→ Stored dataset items
*** Begin section ***
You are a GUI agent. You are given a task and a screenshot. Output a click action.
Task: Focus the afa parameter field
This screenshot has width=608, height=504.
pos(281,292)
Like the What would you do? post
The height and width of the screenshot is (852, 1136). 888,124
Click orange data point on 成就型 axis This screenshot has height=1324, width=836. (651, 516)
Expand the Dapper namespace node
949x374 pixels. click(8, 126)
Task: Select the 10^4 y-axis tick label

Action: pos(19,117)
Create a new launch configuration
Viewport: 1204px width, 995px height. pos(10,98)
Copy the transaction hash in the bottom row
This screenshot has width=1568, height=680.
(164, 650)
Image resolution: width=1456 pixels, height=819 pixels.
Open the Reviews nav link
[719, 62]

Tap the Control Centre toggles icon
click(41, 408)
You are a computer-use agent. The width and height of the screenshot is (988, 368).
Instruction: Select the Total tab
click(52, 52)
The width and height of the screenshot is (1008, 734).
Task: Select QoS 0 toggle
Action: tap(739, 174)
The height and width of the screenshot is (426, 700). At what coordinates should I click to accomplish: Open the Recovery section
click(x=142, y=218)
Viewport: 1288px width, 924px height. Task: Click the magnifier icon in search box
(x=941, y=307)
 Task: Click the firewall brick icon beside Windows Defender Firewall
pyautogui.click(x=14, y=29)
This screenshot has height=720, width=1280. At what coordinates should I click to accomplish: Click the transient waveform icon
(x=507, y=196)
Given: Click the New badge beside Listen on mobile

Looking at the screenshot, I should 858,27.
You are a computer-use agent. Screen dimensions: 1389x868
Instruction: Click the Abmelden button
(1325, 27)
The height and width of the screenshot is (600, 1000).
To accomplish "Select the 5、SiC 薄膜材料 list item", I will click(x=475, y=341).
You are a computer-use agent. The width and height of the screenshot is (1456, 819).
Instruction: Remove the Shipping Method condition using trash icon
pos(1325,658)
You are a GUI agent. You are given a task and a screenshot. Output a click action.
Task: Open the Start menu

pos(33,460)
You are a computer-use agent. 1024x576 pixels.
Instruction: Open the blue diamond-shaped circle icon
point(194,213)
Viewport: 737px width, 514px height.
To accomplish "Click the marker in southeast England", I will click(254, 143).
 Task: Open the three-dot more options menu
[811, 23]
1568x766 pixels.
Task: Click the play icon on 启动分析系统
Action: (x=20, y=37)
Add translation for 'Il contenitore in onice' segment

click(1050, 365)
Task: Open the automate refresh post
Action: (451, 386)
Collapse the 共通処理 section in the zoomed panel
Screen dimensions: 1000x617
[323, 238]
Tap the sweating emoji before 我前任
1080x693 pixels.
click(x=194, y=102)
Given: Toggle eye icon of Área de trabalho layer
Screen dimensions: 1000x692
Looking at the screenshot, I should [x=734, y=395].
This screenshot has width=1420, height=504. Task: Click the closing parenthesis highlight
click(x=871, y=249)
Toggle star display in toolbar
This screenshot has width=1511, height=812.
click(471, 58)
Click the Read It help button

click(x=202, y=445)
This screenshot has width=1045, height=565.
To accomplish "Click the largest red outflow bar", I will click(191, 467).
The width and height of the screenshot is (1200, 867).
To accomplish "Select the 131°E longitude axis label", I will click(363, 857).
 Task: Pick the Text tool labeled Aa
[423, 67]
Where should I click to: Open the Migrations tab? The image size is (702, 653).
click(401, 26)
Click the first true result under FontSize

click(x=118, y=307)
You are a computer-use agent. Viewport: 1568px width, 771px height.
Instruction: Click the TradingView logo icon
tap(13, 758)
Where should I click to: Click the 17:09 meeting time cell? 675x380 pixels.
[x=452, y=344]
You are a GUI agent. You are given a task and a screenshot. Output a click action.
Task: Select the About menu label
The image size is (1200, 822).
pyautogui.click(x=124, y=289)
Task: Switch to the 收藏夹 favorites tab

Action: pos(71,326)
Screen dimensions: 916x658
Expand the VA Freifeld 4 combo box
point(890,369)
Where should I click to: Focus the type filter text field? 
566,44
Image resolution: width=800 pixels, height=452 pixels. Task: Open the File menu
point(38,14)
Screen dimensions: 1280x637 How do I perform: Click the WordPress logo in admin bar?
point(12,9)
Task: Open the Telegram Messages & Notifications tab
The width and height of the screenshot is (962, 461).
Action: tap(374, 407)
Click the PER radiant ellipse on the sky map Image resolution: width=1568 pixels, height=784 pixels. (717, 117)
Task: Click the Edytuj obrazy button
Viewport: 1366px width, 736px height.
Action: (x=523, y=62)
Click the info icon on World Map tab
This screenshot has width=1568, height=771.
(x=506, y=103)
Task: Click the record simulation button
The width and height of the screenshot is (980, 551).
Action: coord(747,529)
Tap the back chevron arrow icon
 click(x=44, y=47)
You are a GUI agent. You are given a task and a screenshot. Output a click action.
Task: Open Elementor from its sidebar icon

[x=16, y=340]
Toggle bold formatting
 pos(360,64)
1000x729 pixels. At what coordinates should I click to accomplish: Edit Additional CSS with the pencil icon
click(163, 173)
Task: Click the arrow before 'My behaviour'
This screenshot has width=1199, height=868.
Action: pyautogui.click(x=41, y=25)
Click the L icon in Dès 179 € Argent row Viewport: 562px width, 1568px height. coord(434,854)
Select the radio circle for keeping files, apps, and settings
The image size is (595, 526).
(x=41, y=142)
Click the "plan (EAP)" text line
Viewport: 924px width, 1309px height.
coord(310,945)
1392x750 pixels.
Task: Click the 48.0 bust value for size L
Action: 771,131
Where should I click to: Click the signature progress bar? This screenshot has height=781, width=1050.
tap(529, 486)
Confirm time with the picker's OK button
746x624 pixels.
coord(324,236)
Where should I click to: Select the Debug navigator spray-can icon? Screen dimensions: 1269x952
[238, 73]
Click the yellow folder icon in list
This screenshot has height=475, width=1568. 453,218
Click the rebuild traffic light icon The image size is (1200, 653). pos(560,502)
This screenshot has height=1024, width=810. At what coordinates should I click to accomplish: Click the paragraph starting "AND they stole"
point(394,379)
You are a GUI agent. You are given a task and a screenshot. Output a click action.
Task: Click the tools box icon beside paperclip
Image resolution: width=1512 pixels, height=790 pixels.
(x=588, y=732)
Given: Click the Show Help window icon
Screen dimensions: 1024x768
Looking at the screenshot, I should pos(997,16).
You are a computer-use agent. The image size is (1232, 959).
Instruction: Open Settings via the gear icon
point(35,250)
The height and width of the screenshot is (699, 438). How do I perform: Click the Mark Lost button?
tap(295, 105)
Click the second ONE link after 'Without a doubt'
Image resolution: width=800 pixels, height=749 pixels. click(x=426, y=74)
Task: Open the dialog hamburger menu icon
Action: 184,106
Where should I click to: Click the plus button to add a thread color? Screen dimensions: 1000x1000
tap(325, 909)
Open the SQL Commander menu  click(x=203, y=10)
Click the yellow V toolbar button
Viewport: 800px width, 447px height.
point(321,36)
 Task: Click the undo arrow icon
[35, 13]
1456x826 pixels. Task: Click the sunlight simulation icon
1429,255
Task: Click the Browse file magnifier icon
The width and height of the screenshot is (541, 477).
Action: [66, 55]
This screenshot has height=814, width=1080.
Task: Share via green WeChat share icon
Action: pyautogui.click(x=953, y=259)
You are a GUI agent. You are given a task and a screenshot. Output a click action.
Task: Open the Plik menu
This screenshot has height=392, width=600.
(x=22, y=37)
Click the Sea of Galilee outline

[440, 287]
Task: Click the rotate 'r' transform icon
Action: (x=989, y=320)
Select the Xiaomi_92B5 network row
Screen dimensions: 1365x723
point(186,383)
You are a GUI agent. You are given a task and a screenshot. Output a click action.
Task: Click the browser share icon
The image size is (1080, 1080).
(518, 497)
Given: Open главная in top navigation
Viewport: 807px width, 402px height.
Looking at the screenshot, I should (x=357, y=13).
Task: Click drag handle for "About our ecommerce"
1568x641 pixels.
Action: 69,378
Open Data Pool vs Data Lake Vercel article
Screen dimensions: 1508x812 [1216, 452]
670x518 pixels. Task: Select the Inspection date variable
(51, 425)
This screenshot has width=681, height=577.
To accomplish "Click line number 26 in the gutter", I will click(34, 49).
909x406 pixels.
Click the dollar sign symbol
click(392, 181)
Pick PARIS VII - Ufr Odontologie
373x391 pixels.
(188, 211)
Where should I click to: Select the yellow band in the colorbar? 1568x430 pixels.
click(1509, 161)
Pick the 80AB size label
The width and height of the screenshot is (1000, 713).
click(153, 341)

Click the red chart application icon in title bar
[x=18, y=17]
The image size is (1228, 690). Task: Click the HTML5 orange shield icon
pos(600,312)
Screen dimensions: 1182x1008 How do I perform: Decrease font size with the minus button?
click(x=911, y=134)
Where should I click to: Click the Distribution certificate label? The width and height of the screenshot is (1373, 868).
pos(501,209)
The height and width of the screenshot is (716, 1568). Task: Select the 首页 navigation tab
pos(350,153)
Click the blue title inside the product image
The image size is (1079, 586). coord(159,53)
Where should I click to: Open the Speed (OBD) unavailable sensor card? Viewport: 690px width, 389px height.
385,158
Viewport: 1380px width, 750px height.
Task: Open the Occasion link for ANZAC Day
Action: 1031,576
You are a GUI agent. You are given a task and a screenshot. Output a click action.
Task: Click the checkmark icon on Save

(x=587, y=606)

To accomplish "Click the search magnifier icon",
*** End section ***
→ WORK ORDER
Using the records above, output exactly the lines from the first through the line that contains "is (988, 368).", with both of those included.

→ RESPONSE FOR THIS EXERCISE
You are a GUI agent. You are given a task and a screenshot. Output a click action.
Task: Focus the afa parameter field
This screenshot has width=608, height=504.
pos(281,292)
Like the What would you do? post
The height and width of the screenshot is (852, 1136). 888,124
Click orange data point on 成就型 axis This screenshot has height=1324, width=836. (651, 516)
Expand the Dapper namespace node
949x374 pixels. click(8, 126)
Task: Select the 10^4 y-axis tick label

Action: pos(19,117)
Create a new launch configuration
Viewport: 1204px width, 995px height. pos(10,98)
Copy the transaction hash in the bottom row
This screenshot has width=1568, height=680.
(164, 650)
Image resolution: width=1456 pixels, height=819 pixels.
Open the Reviews nav link
[719, 62]

Tap the Control Centre toggles icon
click(41, 408)
You are a computer-use agent. The width and height of the screenshot is (988, 368).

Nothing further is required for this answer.